*** EXTRACT ***
My head is full of thoughts today and my heart is full of warmth.
Admittedly though, I can’t help but feel a little sad that the days are getting perceptibly shorter. It’s unfair that I would notice it now, now that I have a job. To look on the bright side, it may be a good thing because it keeps me from feeling like I’m missing out on too much when I go to bed earlier or stay in with greater frequency. Let’s just be honest: I already miss my gypsy lifestyle and it hasn’t yet been a full week! Being free is easy.
*** SUPPLIED DATA ***
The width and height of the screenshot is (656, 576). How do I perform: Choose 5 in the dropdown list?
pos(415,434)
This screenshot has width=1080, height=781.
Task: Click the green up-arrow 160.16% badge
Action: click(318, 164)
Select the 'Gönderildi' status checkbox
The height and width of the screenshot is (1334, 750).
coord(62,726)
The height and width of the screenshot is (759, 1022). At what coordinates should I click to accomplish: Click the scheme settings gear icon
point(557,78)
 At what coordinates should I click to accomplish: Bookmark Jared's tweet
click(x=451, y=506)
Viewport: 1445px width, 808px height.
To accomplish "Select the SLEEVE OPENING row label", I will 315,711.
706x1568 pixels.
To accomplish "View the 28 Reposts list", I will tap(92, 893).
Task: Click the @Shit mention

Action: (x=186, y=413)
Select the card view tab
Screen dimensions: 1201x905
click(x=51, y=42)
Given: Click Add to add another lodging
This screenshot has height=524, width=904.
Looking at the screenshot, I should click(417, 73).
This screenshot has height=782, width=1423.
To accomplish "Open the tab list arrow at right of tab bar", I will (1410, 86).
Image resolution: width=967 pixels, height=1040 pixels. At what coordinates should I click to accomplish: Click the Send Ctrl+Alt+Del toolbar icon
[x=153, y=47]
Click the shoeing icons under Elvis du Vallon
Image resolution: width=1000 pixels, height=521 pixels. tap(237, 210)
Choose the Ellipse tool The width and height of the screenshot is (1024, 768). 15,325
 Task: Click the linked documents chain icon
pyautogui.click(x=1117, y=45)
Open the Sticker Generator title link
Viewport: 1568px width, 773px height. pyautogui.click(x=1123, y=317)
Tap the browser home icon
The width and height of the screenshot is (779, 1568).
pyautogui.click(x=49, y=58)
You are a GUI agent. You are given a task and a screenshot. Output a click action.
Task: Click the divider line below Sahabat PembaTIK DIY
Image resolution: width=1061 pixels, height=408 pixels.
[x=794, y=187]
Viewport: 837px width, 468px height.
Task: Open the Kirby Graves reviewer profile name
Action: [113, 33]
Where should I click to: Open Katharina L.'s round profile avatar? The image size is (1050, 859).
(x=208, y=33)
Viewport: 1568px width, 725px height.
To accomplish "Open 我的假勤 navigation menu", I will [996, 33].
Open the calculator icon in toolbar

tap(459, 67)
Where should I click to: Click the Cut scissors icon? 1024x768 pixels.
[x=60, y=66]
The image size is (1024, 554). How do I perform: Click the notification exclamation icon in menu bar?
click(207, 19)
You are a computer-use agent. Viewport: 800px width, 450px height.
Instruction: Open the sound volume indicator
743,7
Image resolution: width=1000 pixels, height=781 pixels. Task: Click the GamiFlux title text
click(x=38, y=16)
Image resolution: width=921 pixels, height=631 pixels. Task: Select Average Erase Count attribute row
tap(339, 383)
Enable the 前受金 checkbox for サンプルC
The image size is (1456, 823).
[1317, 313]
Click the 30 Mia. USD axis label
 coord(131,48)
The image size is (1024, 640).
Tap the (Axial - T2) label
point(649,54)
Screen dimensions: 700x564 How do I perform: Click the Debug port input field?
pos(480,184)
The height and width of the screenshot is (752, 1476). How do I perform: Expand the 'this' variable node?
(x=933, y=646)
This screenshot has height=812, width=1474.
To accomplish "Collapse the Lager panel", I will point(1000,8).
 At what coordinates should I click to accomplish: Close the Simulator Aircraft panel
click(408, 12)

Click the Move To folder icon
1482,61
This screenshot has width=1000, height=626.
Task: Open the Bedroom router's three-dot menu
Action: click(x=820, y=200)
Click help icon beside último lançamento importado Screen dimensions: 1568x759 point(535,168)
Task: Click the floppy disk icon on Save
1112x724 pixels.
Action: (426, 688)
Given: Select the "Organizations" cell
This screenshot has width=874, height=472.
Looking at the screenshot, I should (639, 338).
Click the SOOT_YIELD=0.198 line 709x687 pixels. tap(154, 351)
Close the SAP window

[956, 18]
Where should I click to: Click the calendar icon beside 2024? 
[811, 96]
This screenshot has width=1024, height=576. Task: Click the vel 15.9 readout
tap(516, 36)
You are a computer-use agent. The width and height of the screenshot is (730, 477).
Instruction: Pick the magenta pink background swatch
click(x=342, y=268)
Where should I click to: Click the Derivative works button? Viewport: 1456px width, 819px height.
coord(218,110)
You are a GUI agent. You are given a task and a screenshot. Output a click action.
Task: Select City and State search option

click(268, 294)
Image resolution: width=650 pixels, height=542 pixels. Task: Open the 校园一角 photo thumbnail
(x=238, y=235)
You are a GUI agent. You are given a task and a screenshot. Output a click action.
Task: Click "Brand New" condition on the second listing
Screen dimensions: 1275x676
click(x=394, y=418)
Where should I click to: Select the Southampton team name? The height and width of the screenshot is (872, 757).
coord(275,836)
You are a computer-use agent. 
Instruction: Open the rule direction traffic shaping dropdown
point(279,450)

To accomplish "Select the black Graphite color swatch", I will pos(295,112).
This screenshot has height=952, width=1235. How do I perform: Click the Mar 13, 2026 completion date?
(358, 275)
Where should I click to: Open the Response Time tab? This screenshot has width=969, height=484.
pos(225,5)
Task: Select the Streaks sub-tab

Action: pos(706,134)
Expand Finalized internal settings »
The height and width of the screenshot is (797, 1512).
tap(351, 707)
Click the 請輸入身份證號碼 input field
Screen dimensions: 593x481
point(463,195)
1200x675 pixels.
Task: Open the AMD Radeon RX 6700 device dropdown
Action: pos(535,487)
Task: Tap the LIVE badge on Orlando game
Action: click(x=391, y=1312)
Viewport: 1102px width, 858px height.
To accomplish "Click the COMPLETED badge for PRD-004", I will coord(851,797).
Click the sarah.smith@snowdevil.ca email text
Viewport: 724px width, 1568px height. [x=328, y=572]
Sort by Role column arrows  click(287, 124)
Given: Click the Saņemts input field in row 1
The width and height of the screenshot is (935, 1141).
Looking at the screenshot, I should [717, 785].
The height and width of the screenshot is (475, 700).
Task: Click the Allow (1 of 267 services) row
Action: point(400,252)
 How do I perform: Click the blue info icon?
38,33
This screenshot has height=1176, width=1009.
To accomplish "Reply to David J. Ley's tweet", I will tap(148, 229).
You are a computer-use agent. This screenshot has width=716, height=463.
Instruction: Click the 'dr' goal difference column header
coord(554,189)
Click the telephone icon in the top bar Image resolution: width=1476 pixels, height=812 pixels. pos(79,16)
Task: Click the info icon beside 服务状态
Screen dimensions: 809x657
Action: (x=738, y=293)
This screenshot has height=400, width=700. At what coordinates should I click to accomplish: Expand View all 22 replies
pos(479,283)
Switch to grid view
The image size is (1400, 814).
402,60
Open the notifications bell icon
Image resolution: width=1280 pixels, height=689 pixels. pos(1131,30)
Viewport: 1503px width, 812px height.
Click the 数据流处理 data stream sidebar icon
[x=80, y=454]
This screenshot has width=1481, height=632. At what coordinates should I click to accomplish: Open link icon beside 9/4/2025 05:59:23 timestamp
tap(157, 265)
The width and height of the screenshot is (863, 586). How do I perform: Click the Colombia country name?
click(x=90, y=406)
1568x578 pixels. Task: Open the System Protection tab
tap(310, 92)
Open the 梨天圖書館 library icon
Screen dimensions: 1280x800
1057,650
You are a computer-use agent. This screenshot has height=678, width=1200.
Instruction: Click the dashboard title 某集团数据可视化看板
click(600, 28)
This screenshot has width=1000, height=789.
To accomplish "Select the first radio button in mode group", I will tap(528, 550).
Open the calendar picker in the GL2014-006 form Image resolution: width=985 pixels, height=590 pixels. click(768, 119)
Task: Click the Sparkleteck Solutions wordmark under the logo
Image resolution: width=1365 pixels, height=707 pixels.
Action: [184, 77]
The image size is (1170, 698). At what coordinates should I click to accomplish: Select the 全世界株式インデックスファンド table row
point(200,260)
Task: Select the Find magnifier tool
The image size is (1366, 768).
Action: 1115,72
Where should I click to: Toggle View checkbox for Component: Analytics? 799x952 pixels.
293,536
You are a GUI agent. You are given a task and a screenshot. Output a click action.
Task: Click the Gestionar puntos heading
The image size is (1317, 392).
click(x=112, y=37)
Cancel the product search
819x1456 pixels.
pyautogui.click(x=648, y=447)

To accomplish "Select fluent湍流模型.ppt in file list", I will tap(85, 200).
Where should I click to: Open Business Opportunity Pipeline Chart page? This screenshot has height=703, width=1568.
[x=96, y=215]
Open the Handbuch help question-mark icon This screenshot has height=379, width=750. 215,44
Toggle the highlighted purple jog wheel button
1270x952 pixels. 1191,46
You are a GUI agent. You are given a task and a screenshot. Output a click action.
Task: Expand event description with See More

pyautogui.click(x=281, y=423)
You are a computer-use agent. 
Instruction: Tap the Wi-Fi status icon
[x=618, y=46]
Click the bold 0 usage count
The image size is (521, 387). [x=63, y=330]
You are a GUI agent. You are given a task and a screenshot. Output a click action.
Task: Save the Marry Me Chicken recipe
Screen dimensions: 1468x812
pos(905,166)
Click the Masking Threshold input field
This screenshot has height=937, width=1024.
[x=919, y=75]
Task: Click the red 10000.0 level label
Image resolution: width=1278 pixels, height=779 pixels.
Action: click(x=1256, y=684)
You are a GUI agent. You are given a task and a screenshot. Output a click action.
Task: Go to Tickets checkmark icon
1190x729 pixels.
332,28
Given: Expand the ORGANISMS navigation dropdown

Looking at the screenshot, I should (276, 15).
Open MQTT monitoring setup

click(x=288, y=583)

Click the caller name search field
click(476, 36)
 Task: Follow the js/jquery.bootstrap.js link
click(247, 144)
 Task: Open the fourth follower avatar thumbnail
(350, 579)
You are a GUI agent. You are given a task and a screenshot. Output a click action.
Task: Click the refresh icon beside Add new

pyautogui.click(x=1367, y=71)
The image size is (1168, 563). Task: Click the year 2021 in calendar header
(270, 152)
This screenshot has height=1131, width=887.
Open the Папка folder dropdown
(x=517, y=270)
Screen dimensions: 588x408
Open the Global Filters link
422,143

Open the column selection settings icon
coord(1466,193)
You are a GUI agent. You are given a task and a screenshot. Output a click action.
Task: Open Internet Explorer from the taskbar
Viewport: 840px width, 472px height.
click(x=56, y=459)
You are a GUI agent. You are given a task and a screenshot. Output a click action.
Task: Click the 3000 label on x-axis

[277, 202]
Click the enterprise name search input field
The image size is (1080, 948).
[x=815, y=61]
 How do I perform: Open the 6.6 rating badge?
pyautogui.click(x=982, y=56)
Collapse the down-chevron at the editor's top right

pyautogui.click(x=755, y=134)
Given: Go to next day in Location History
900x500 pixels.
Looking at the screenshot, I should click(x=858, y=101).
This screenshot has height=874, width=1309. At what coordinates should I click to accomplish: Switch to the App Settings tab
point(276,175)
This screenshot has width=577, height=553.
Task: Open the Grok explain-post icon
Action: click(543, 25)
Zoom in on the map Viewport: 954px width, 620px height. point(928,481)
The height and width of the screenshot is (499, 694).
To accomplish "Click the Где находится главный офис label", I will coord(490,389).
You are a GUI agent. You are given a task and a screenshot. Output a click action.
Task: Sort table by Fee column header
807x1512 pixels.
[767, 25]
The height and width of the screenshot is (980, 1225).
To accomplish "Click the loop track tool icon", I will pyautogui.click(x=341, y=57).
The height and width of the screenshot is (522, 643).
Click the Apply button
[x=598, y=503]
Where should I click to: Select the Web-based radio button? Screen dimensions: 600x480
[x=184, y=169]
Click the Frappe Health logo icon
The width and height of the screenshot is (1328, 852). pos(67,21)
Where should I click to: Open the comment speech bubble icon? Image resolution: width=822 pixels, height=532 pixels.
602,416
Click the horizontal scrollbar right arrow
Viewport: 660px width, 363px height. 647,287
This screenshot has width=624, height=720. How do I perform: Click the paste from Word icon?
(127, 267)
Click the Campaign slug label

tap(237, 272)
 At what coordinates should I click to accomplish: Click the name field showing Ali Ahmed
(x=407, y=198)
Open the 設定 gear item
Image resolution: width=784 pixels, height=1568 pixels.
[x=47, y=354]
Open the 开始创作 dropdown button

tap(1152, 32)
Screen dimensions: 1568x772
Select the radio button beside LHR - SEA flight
***
• TASK PROMPT
Answer these questions about the passage on shorter days:
(a) What is the writer's heart full of today?
(b) What does the writer notice is getting perceptibly shorter?
(c) What does the writer admit to already missing?
The records are separate material and have no connection to the text above them.

• EXERCISE SOLUTION
(a) Warmth.
(b) The days.
(c) The writer's gypsy lifestyle.